Put every line of the entries below into a numbered list, leaving out any blank lines.

Text and element pointing entries:
..........
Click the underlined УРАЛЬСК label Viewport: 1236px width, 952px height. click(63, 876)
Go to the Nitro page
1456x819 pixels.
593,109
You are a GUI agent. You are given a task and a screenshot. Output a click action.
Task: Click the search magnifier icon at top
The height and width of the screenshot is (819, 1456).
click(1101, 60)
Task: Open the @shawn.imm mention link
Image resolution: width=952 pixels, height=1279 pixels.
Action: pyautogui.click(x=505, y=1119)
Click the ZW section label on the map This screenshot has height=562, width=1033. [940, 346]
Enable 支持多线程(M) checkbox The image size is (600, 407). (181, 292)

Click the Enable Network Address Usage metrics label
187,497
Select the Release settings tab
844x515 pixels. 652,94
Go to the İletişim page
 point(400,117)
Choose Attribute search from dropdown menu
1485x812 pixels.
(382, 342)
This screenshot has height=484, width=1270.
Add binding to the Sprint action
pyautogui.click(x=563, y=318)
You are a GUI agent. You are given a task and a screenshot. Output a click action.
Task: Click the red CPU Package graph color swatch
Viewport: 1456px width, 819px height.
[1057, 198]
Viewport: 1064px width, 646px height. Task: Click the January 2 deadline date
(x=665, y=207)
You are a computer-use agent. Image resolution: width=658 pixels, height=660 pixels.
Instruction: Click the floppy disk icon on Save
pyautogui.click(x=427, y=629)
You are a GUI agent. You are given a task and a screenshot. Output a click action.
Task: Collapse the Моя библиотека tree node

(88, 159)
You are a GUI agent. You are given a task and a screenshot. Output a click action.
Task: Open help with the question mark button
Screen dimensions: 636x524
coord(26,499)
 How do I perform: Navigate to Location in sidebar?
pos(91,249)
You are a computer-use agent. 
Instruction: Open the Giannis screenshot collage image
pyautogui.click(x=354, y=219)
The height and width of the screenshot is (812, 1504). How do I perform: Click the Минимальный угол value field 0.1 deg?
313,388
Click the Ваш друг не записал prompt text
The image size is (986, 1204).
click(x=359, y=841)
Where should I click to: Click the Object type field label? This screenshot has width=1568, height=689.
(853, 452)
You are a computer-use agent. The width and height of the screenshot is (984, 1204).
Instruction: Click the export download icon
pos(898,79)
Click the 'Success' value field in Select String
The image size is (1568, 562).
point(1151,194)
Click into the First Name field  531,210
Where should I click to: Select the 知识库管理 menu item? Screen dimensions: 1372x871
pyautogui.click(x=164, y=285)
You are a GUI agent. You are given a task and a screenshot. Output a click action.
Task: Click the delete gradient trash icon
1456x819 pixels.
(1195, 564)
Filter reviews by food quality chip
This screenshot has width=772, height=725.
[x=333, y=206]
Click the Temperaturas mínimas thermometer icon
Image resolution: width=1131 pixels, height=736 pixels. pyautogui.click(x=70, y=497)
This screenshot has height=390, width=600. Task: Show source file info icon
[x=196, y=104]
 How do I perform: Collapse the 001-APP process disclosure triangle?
..........
- Exercise response
1. Click the underlined УРАЛЬСК label Viewport: 1236px width, 952px height. click(63, 876)
2. Go to the Nitro page
3. 1456x819 pixels.
4. 593,109
5. You are a GUI agent. You are given a task and a screenshot. Output a click action.
6. Task: Click the search magnifier icon at top
7. The height and width of the screenshot is (819, 1456).
8. click(1101, 60)
9. Task: Open the @shawn.imm mention link
10. Image resolution: width=952 pixels, height=1279 pixels.
11. Action: pyautogui.click(x=505, y=1119)
12. Click the ZW section label on the map This screenshot has height=562, width=1033. [940, 346]
13. Enable 支持多线程(M) checkbox The image size is (600, 407). (181, 292)
14. Click the Enable Network Address Usage metrics label
15. 187,497
16. Select the Release settings tab
17. 844x515 pixels. 652,94
18. Go to the İletişim page
19.  point(400,117)
20. Choose Attribute search from dropdown menu
21. 1485x812 pixels.
22. (382, 342)
23. This screenshot has height=484, width=1270.
24. Add binding to the Sprint action
25. pyautogui.click(x=563, y=318)
26. You are a GUI agent. You are given a task and a screenshot. Output a click action.
27. Task: Click the red CPU Package graph color swatch
28. Viewport: 1456px width, 819px height.
29. [1057, 198]
30. Viewport: 1064px width, 646px height. Task: Click the January 2 deadline date
31. (x=665, y=207)
32. You are a computer-use agent. Image resolution: width=658 pixels, height=660 pixels.
33. Instruction: Click the floppy disk icon on Save
34. pyautogui.click(x=427, y=629)
35. You are a GUI agent. You are given a task and a screenshot. Output a click action.
36. Task: Collapse the Моя библиотека tree node
37. (88, 159)
38. You are a GUI agent. You are given a task and a screenshot. Output a click action.
39. Task: Open help with the question mark button
40. Screen dimensions: 636x524
41. coord(26,499)
42.  How do I perform: Navigate to Location in sidebar?
43. pos(91,249)
44. You are a computer-use agent. 
45. Instruction: Open the Giannis screenshot collage image
46. pyautogui.click(x=354, y=219)
47. The height and width of the screenshot is (812, 1504). How do I perform: Click the Минимальный угол value field 0.1 deg?
48. 313,388
49. Click the Ваш друг не записал prompt text
50. The image size is (986, 1204).
51. click(x=359, y=841)
52. Where should I click to: Click the Object type field label? This screenshot has width=1568, height=689.
53. (853, 452)
54. You are a computer-use agent. The width and height of the screenshot is (984, 1204).
55. Instruction: Click the export download icon
56. pos(898,79)
57. Click the 'Success' value field in Select String
58. The image size is (1568, 562).
59. point(1151,194)
60. Click into the First Name field  531,210
61. Where should I click to: Select the 知识库管理 menu item? Screen dimensions: 1372x871
62. pyautogui.click(x=164, y=285)
63. You are a GUI agent. You are given a task and a screenshot. Output a click action.
64. Task: Click the delete gradient trash icon
65. 1456x819 pixels.
66. (1195, 564)
67. Filter reviews by food quality chip
68. This screenshot has width=772, height=725.
69. [x=333, y=206]
70. Click the Temperaturas mínimas thermometer icon
71. Image resolution: width=1131 pixels, height=736 pixels. pyautogui.click(x=70, y=497)
72. This screenshot has height=390, width=600. Task: Show source file info icon
73. [x=196, y=104]
74.  How do I perform: Collapse the 001-APP process disclosure triangle?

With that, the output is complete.